§ **SELECTED EXTRACT**
____________________

I've been checking out all the awesome videos on MTB4Her and really enjoyed the Dirt Divas Friends and Freeride video. What I'd like to do - be like the two ladies leading the charge down the trail, flying over the jumps. What I am - the girl at the end, going around a number of them, LOL. It's so encouraging watching all the ladies out there really killin' it. I've got a long way to go, but it sure inspires me!


----------



## cyclelicious (Oct 7, 2008)

A full face should fit snug but not squish or feel tight. It should also be light weight. Not all FF helmets are the same so it's one of those items wear trying a variety of brands and sizes is best

I have a carbon Giro Remedy but it needs replacement. I like it but I wanted to check out the POC. I tried on a POC at my LBS in the same size as my Giro and you know what ? It fits differently! Now I am not so keen to switch brands


I don't wear a neck brace nor do I wear chest or shoulder armor. (I wear elbow. forearm. and knee/shin pads) its just a personal preference/


----------



## Tone's (Nov 12, 2011)

Im not a chick, but i do have a long platt, if its platted a bit high it makes my FF feel tight, im not sure if you girls have long hair but it has to be tied low thats for sure.
FF fits are funny things, i found a brand that i love the fit, 661 and have stuck with the same brand.
Another thing thats sometimes overlooked is field of vision, some FF have a smaller opening that really prohibits peripheral vision, the 661's have a reall nice size opening thats great.

OP, put the helmet on and watch TV in it for an hour, if it gives you a headache or is just too tight, send it back and get the size bigger, you dont want anything thats to tight, you wont be riding in comfort.
But the helmet looks good, would suit a girl very well, cheers


----------



## petey15 (Sep 1, 2006)

I think I figured out why I didn't notice the pink jersey with the camo shorts...the camo blended in !


----------



## petey15 (Sep 1, 2006)

That's a good idea, Tone's - thanks for the suggestion!


----------

____________________

§ **DATA LINES**
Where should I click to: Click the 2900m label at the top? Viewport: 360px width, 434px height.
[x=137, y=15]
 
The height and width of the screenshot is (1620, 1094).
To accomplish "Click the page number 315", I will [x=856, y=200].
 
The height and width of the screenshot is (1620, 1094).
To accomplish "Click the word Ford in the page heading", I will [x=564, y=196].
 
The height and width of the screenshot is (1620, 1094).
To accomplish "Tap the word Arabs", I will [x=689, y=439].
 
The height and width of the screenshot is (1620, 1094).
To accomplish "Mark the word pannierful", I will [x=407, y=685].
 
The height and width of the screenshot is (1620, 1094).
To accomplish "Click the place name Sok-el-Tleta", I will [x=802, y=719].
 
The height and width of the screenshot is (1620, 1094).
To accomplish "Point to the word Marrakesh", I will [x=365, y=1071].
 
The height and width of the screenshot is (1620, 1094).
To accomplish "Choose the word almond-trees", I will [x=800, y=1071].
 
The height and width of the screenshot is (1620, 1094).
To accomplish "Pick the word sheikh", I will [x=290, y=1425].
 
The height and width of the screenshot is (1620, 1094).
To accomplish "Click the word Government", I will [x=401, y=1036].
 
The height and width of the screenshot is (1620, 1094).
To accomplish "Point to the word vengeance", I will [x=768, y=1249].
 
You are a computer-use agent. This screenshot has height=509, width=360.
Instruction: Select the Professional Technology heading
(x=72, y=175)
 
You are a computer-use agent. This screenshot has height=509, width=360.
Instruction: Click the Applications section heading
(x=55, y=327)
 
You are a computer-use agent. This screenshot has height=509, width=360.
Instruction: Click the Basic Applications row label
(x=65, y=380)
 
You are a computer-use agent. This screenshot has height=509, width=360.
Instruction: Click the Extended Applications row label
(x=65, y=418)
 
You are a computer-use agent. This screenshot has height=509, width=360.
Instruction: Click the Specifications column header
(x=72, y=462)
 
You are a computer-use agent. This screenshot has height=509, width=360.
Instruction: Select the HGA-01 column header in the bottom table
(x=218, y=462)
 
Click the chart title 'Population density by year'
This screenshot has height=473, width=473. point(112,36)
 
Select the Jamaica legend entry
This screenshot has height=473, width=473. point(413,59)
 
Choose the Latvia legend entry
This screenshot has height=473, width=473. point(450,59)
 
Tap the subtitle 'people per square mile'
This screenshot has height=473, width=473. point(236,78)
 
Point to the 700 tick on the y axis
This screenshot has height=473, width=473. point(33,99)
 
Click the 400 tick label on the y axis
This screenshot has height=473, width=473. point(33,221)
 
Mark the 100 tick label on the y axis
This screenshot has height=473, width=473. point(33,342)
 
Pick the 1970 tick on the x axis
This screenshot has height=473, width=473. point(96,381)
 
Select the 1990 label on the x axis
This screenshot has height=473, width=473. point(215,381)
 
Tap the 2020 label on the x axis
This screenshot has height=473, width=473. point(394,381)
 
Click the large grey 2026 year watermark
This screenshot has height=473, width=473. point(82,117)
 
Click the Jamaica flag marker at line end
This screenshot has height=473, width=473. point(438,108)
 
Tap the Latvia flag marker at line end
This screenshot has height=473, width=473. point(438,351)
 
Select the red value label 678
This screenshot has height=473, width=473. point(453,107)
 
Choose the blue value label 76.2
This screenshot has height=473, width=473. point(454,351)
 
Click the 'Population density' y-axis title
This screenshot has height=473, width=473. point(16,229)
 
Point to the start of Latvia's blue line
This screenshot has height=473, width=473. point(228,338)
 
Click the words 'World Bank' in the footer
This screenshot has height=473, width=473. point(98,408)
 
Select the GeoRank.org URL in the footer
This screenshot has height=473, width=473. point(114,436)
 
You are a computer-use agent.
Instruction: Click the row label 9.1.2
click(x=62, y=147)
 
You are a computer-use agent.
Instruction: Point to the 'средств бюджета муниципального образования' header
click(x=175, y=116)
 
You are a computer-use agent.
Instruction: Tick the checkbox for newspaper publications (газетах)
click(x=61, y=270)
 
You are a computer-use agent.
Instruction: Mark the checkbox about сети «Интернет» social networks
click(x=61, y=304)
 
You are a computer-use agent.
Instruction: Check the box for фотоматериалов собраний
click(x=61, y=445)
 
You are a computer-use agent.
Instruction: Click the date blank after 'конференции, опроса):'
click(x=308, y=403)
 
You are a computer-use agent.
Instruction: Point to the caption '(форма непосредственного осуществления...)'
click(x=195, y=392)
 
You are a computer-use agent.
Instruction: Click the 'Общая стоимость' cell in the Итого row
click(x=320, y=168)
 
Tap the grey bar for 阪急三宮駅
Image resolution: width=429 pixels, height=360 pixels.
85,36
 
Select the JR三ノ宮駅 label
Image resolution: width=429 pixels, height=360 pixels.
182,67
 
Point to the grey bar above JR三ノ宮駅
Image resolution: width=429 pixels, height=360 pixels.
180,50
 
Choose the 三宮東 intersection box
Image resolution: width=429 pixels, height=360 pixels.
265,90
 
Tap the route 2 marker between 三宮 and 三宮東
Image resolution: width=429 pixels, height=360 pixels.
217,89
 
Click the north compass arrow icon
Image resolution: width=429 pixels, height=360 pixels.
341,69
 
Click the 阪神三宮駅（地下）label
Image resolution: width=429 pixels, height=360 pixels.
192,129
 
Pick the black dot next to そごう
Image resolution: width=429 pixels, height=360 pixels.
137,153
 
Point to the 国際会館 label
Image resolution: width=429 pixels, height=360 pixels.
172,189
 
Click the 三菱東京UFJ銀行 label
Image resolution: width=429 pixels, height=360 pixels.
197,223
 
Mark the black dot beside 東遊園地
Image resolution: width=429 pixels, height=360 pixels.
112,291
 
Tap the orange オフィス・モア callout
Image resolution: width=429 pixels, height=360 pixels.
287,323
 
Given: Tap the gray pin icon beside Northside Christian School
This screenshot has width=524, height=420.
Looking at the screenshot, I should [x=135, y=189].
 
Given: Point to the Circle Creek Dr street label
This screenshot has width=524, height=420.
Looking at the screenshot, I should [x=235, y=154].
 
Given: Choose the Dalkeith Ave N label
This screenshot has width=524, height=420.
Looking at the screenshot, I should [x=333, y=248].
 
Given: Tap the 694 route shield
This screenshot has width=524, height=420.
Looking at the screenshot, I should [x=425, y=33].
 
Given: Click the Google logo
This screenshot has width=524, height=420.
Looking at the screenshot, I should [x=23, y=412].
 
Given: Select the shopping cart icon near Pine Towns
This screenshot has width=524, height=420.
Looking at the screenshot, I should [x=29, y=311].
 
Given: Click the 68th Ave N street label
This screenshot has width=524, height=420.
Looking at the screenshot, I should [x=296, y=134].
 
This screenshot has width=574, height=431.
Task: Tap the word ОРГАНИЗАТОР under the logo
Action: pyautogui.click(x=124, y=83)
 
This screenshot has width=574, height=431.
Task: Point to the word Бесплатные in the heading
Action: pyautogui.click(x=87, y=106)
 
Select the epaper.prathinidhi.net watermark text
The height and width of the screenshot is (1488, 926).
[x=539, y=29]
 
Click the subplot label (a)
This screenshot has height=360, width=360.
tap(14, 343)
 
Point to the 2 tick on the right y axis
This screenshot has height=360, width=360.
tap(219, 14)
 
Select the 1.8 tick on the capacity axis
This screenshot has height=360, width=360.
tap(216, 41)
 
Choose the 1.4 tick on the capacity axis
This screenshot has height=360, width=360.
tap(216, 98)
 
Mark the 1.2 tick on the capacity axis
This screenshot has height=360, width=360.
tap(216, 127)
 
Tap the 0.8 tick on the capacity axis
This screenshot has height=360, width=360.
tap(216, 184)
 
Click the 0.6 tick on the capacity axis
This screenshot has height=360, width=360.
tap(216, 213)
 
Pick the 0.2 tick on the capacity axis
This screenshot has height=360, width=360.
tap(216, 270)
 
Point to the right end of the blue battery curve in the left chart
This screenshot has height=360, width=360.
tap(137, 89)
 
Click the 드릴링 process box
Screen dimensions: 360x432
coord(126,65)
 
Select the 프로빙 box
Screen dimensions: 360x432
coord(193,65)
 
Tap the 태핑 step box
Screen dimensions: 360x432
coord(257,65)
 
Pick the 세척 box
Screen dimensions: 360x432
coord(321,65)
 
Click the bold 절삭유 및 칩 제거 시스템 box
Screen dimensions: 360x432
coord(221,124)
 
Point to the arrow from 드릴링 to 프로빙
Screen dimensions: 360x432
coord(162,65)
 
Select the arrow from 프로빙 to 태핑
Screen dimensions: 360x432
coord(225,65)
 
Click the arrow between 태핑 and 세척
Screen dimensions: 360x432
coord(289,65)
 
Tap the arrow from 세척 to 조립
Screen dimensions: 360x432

____________________

§ **REQUIREMENT 1**
Name every helmet brand mentioned in the forum thread.
§ **REQUIREMENT 2**
Indicate whether each statement agrees with the forum thread, and support each verdict with a quotation from it. (a) cyclelicious wears a neck brace. (b) Tone's suggests wearing the helmet while watching TV for an hour. (c) The POC tried on at the shop fit the same as the Giro of the same size.
§ **REQUIREMENT 3**
According to the forum thread, what helmet does cyclelicious currently own?
Base every answer solely on the forum thread.

§ **REPLY 1**
Giro, POC, 661

§ **REPLY 2**
(a) No: "I don't wear a neck brace nor do I wear chest or shoulder armor."
(b) Yes: "put the helmet on and watch TV in it for an hour"
(c) No: "It fits differently!"

§ **REPLY 3**
A carbon Giro Remedy.